PROBLEM DETAILS
Write out the lines from the line with "Click the 96.878 Fibonacci level label" up to and including the line with "(x=744, y=54)", requests included, scaling every number in the answers (image dimensions and click coordinates) by 0.85 and rounding each to a whole number, with halves rounded up. Leave the pictures out.

Lines of data

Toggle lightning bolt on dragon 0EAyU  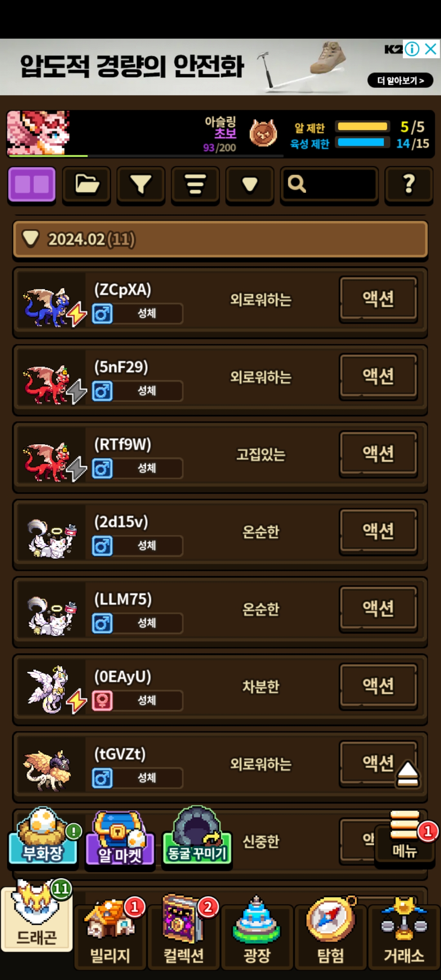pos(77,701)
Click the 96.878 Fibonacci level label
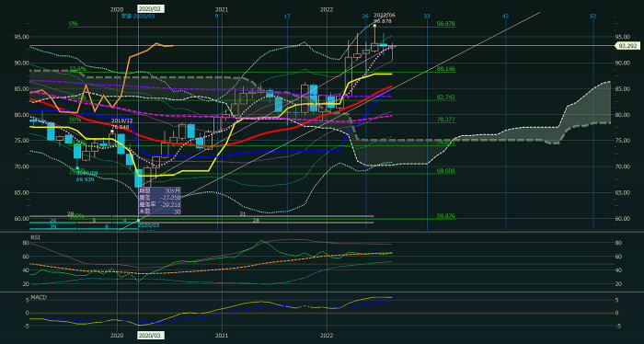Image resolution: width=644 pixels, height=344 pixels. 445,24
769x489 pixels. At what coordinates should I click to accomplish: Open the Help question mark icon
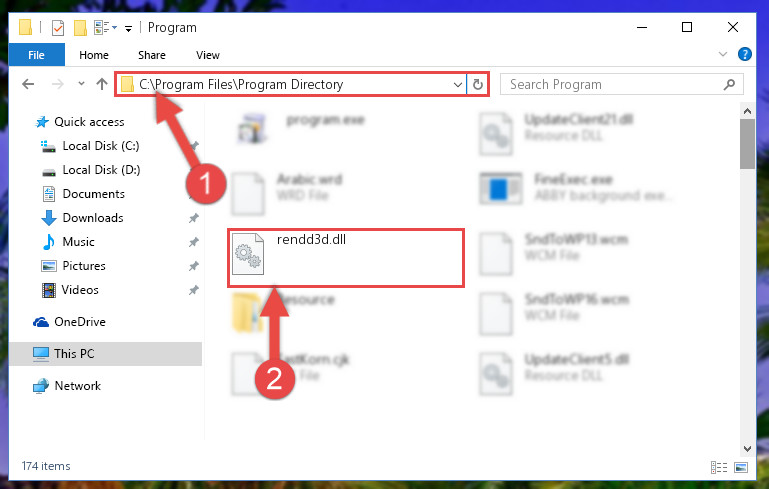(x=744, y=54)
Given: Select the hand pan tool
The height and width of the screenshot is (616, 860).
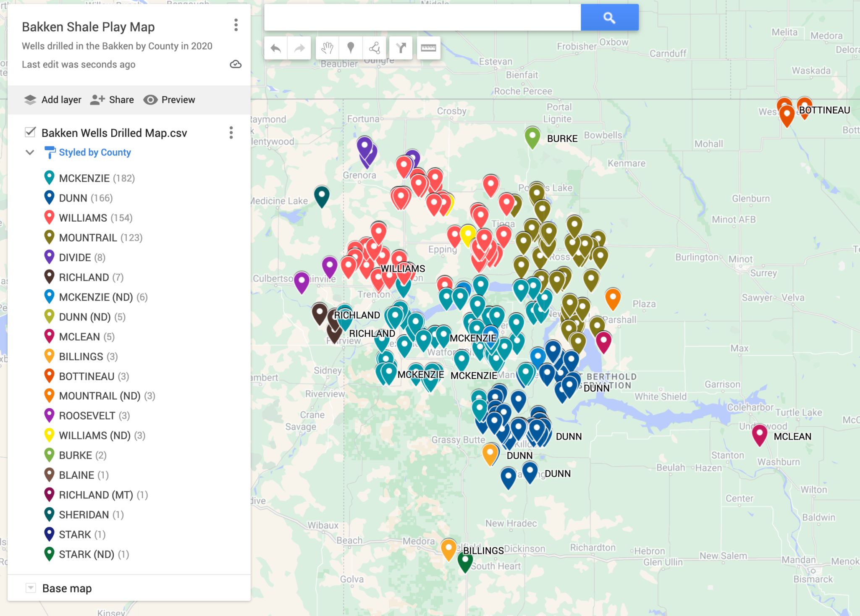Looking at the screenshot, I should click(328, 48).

--

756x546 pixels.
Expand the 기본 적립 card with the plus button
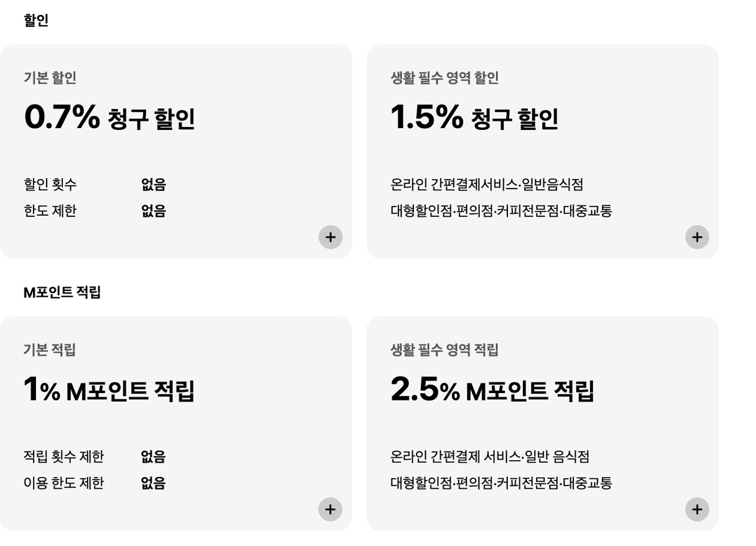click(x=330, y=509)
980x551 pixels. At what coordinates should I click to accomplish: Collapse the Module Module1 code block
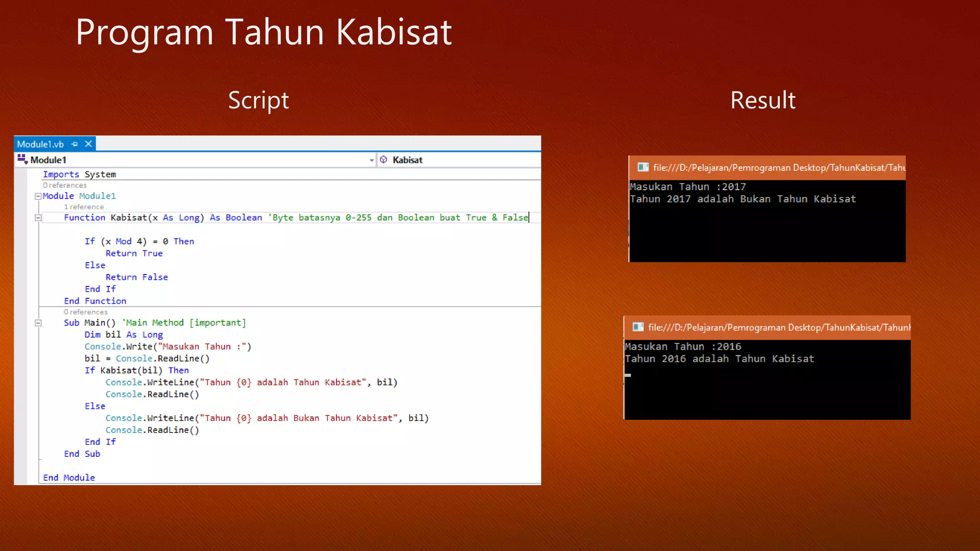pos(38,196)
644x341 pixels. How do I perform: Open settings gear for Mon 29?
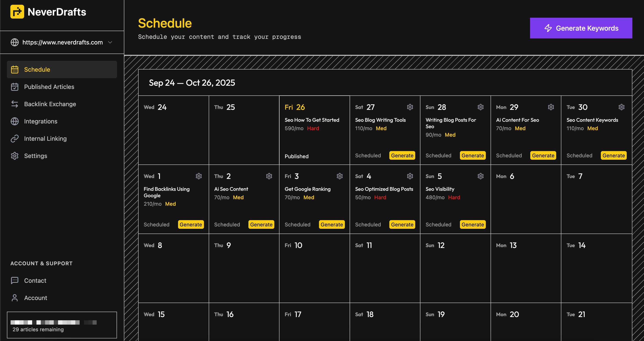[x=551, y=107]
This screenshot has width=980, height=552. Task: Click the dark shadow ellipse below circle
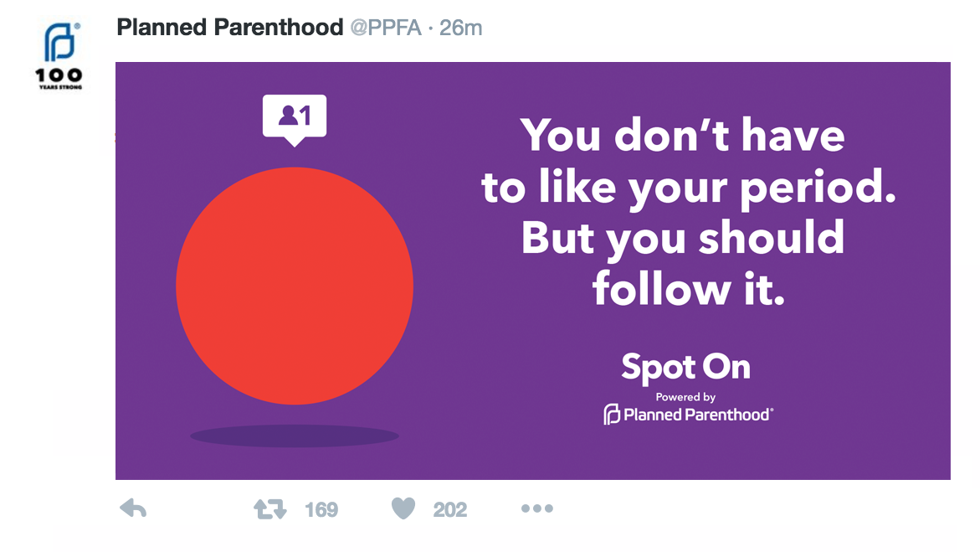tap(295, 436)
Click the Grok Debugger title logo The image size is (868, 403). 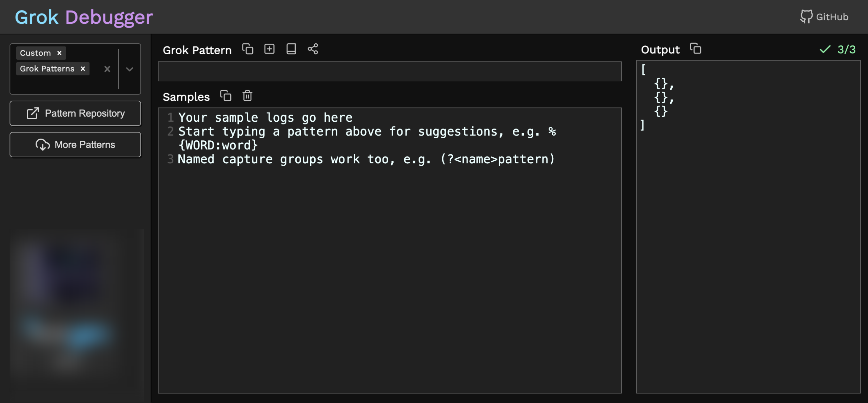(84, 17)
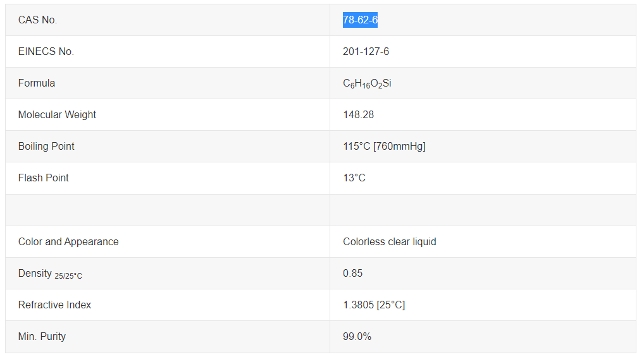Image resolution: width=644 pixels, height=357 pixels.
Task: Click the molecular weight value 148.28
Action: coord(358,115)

THE OUTPUT
Click the 96.878 Fibonacci level label
Image resolution: width=547 pixels, height=292 pixels. 378,20
769x489 pixels. At what coordinates should I click to accomplish: Open the Help question mark icon
(x=632, y=46)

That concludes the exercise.